WHAT THE TASK REQUIRES: Using the entries that follow, write out the line containing "has width=428, height=263.", the line containing "Select 普通音质 128K", and every line between them, exactly and nothing else.

Pixel coordinate grounding data:
-----
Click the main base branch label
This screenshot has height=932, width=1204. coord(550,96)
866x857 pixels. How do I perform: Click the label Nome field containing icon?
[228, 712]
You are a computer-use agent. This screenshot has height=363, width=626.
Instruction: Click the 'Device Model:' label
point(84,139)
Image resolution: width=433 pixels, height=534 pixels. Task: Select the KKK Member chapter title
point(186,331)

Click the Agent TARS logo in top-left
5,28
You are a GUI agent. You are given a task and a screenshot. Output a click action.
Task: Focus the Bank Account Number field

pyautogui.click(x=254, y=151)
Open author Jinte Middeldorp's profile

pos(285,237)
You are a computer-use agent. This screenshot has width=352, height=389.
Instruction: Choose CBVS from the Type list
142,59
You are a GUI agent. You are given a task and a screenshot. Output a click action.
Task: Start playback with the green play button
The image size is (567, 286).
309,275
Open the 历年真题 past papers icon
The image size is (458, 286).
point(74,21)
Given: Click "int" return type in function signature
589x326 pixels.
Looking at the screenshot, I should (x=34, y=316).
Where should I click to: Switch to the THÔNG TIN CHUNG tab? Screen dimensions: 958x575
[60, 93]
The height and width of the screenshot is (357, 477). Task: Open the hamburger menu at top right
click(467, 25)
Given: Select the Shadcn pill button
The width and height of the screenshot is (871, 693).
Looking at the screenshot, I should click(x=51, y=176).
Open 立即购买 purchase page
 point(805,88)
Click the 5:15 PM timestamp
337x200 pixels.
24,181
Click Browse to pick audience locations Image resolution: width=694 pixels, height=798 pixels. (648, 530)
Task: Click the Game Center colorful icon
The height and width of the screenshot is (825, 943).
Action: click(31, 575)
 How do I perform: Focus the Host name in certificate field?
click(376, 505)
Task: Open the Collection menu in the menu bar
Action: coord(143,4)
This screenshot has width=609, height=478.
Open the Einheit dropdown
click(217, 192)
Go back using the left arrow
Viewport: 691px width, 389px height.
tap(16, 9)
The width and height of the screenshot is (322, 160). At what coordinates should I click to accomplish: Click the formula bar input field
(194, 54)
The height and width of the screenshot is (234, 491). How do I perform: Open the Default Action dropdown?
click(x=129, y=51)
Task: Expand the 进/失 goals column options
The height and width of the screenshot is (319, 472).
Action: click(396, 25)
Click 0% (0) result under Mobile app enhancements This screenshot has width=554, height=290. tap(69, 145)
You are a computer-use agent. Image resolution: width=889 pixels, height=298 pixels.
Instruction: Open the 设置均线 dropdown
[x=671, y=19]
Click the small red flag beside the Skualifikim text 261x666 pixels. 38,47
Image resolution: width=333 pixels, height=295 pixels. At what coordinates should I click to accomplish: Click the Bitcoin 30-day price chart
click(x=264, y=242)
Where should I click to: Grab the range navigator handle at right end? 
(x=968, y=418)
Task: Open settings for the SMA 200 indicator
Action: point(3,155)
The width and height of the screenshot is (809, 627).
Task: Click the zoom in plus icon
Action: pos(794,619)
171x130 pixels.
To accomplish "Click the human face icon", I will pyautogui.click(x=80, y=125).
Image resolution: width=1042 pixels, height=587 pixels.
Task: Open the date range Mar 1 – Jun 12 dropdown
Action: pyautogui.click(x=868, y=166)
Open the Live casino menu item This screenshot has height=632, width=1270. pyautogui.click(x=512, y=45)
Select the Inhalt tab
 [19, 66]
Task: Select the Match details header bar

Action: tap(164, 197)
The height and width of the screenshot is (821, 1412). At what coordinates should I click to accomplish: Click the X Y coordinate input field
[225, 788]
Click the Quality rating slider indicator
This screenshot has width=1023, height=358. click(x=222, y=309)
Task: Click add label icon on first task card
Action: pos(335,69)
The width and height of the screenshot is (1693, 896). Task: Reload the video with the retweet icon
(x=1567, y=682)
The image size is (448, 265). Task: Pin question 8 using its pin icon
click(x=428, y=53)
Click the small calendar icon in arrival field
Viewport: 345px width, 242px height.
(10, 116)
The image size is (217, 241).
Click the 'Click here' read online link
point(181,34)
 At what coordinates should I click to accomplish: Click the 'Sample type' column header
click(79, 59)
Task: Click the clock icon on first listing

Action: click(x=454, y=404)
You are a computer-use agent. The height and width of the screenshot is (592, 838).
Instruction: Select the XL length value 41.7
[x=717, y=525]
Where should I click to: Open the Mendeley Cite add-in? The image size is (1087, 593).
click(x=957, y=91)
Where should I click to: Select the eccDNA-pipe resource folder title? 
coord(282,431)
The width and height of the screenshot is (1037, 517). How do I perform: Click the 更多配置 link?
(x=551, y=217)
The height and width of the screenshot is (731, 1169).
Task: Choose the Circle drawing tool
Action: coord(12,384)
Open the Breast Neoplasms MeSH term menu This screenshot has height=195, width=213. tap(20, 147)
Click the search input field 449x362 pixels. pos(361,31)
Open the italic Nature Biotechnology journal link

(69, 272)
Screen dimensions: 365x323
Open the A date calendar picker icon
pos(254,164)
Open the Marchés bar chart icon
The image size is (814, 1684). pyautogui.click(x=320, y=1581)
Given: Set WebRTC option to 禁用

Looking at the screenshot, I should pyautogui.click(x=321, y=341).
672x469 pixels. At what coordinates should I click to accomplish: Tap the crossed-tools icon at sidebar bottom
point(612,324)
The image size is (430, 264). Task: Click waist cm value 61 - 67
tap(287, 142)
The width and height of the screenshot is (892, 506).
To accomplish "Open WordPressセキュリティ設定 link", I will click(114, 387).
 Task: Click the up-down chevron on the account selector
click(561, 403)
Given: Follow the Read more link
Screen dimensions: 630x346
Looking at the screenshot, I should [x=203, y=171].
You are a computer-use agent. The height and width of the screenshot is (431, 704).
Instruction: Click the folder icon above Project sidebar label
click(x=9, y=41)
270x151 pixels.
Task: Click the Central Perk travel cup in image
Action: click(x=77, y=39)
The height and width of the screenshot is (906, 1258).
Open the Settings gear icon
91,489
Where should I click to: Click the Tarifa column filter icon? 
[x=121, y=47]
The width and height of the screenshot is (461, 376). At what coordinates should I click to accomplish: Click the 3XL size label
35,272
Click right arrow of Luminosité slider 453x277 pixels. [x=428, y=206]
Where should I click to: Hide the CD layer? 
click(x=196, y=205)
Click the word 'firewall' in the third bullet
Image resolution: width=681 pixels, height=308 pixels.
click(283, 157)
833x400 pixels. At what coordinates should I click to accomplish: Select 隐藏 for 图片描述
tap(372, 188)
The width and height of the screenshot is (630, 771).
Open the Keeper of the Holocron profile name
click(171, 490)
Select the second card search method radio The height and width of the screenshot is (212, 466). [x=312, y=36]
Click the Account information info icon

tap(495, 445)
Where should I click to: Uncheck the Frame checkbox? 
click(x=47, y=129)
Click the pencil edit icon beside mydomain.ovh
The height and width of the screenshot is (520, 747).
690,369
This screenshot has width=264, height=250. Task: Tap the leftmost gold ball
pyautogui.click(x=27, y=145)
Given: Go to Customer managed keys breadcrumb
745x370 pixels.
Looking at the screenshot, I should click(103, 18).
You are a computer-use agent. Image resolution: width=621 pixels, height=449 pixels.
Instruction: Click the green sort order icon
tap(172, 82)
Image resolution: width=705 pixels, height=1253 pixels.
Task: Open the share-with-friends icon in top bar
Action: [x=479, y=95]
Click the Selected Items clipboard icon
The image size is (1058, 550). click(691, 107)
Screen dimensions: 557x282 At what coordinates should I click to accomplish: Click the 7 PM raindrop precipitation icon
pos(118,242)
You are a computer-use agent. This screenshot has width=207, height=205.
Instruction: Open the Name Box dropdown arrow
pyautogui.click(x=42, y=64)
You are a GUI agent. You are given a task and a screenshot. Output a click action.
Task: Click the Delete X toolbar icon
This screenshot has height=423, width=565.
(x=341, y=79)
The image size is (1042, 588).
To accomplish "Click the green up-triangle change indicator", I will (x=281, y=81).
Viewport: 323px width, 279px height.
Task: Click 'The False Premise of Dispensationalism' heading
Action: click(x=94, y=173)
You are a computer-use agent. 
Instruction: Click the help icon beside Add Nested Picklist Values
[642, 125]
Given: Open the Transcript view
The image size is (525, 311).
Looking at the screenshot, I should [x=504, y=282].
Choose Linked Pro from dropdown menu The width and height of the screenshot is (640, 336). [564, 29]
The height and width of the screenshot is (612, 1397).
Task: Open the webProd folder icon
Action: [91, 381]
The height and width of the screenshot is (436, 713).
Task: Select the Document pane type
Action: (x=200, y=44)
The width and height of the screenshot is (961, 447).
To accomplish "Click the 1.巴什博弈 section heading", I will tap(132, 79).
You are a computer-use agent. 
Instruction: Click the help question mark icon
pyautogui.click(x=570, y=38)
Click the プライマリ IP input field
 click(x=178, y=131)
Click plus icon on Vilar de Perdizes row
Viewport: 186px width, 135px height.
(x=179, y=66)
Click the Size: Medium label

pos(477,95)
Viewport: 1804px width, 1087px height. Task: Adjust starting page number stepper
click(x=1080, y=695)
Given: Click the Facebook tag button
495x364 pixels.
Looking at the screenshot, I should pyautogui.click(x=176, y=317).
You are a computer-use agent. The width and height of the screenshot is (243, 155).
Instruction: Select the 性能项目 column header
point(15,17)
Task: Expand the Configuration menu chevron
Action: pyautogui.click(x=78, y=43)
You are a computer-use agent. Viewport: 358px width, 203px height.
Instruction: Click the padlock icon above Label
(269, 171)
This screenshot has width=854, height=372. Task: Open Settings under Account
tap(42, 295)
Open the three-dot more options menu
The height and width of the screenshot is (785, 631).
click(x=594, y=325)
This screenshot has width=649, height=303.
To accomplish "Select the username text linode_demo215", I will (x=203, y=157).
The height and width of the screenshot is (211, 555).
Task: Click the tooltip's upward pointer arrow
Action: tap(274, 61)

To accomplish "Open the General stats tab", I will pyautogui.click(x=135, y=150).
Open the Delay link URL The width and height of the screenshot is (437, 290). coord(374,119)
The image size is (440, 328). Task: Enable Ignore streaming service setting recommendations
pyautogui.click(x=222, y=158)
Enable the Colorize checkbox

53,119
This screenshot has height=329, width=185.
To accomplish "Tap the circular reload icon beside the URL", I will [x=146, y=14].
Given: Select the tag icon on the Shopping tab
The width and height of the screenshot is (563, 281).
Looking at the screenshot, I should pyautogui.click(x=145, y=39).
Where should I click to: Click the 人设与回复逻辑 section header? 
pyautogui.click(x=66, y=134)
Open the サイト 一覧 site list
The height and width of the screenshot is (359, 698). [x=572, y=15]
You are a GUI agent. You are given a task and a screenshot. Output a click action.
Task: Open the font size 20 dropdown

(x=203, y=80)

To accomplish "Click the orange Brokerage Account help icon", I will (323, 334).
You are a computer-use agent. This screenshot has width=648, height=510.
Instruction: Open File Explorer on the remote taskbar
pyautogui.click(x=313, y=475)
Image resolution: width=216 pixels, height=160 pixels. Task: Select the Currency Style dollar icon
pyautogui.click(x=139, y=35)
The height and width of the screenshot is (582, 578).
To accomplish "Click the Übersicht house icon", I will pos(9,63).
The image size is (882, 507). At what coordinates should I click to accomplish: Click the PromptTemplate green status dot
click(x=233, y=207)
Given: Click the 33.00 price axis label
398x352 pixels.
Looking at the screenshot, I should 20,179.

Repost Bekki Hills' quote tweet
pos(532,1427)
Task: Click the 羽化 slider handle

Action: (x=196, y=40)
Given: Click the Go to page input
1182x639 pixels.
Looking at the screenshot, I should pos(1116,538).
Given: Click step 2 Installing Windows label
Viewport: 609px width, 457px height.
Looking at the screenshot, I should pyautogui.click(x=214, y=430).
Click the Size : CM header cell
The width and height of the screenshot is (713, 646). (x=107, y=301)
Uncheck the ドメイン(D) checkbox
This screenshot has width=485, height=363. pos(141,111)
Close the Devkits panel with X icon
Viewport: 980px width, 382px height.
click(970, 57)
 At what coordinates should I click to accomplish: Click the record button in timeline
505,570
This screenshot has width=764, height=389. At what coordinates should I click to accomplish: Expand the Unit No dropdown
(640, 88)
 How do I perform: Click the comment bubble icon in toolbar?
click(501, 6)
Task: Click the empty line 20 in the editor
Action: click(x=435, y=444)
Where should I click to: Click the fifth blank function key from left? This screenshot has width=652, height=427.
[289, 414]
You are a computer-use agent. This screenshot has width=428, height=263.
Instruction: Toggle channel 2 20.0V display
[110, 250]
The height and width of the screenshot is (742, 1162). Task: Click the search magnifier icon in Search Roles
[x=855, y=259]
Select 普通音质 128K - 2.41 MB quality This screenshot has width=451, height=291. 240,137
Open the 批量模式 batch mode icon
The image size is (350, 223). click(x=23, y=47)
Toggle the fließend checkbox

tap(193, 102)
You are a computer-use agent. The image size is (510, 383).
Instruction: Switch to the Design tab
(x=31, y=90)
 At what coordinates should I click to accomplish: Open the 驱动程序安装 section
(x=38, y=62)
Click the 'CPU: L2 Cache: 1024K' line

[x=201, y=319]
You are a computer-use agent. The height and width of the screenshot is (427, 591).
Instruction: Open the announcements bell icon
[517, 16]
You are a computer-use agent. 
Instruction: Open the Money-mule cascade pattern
-----
FINAL ANSWER:
You are a computer-use agent. This screenshot has width=428, height=263.
Instruction: Toggle channel 2 20.0V display
[110, 250]
The height and width of the screenshot is (742, 1162). Task: Click the search magnifier icon in Search Roles
[x=855, y=259]
Select 普通音质 128K - 2.41 MB quality This screenshot has width=451, height=291. 240,137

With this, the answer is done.